[Records contained in a dataset]
========
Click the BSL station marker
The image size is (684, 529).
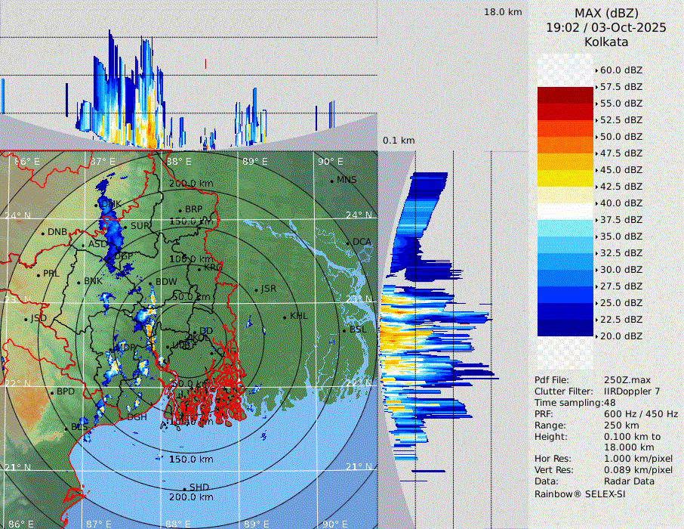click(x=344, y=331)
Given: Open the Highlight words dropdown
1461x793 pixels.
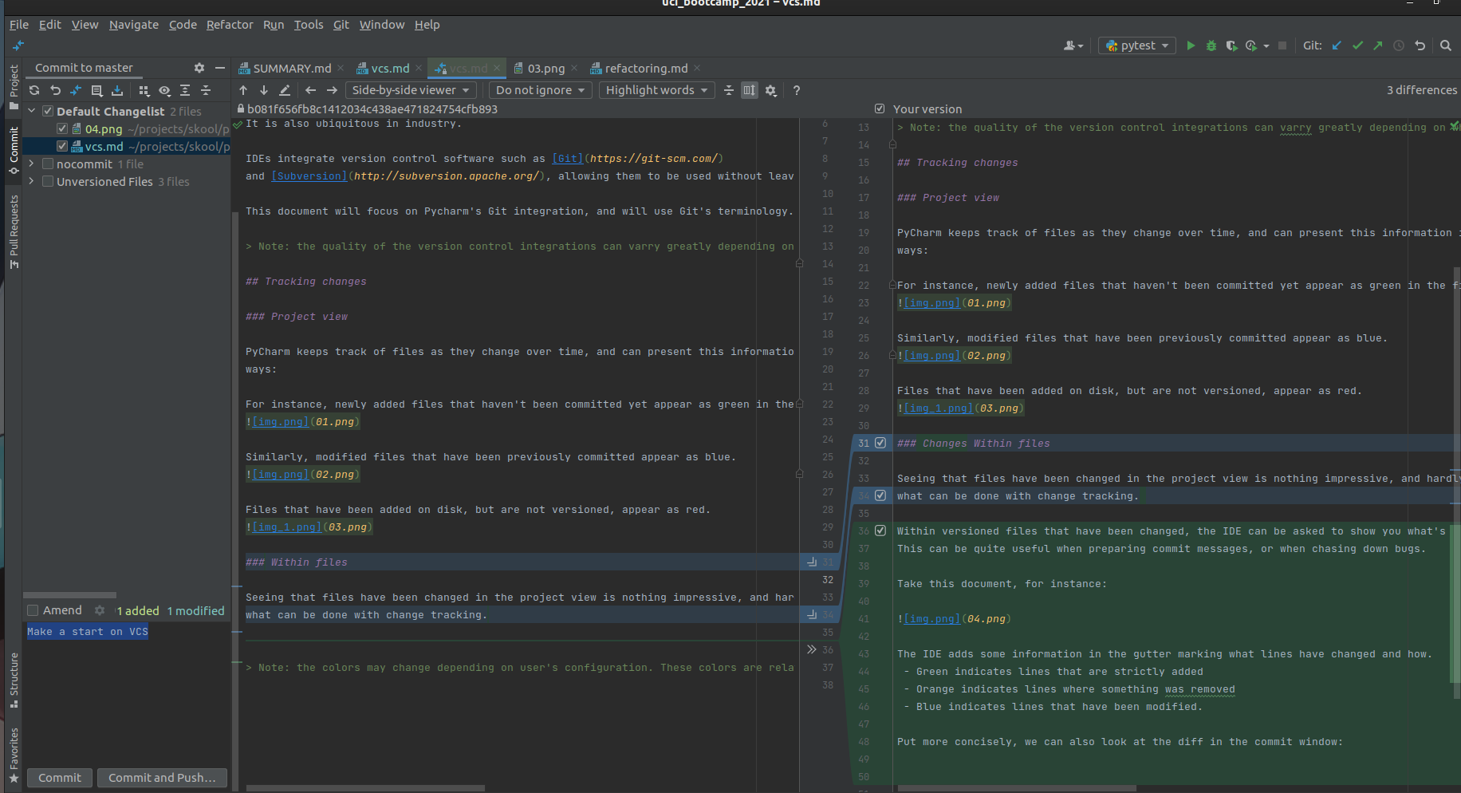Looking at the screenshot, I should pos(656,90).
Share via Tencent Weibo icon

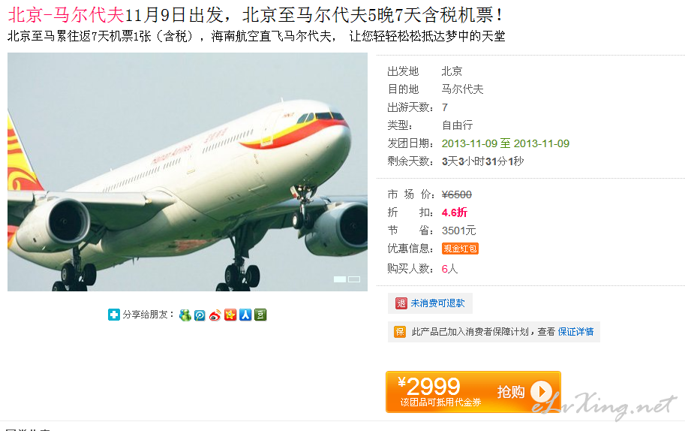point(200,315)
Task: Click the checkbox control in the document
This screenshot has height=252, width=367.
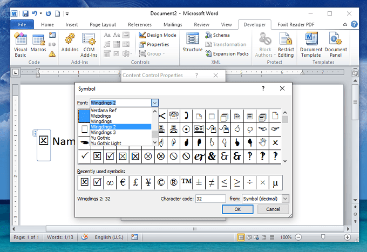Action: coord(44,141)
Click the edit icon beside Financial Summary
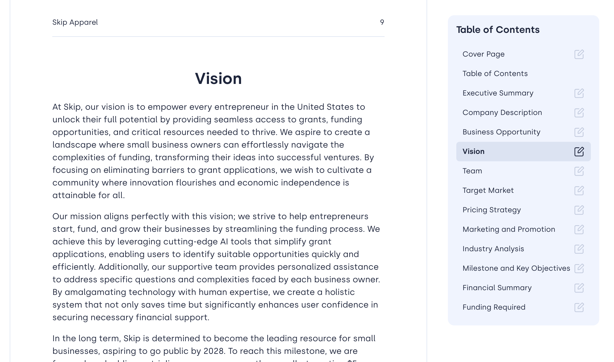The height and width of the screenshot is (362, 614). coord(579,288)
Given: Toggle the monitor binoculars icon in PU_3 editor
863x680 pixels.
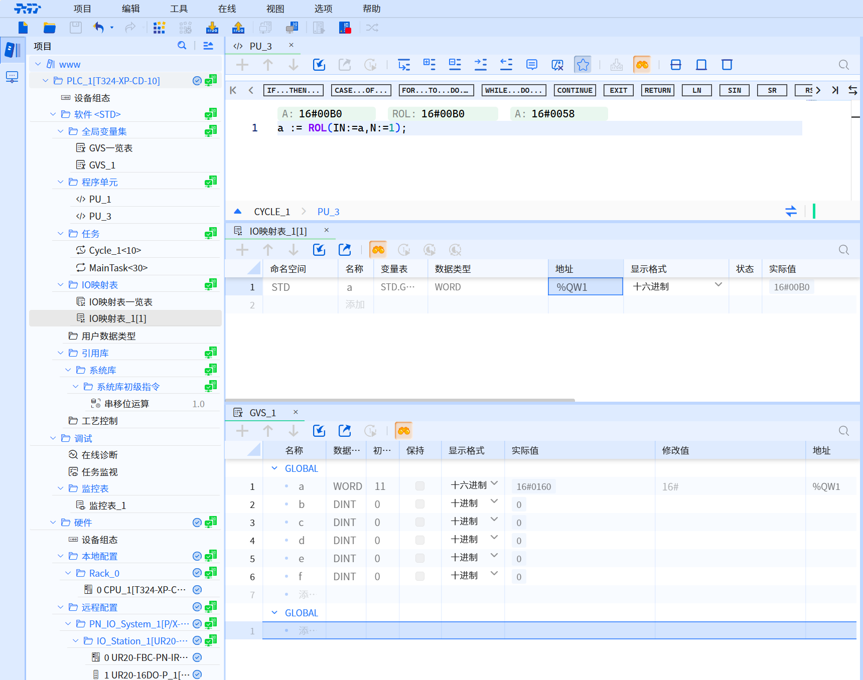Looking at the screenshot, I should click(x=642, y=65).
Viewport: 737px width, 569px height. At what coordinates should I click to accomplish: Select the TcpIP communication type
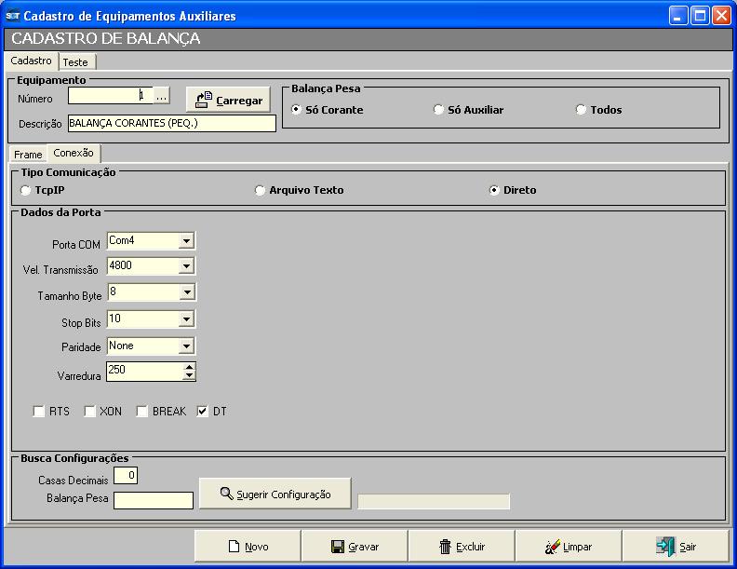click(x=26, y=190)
========
### Your instructions
Put every line of the data above into a numbered list, leaving out blank lines and the pictures.

### Exercise answer
1. Click the BSL station marker
2. The image size is (684, 529).
3. click(x=344, y=331)
4. Given: Open the Highlight words dropdown
5. 1461x793 pixels.
6. Looking at the screenshot, I should pos(656,90).
7. Share via Tencent Weibo icon
8. point(200,315)
9. Task: Click the checkbox control in the document
10. This screenshot has height=252, width=367.
11. Action: coord(44,141)
12. Click the edit icon beside Financial Summary
13. The height and width of the screenshot is (362, 614). coord(579,288)
14. Given: Toggle the monitor binoculars icon in PU_3 editor
15. 863x680 pixels.
16. Looking at the screenshot, I should click(x=642, y=65).
17. Viewport: 737px width, 569px height. At what coordinates should I click to accomplish: Select the TcpIP communication type
18. click(x=26, y=190)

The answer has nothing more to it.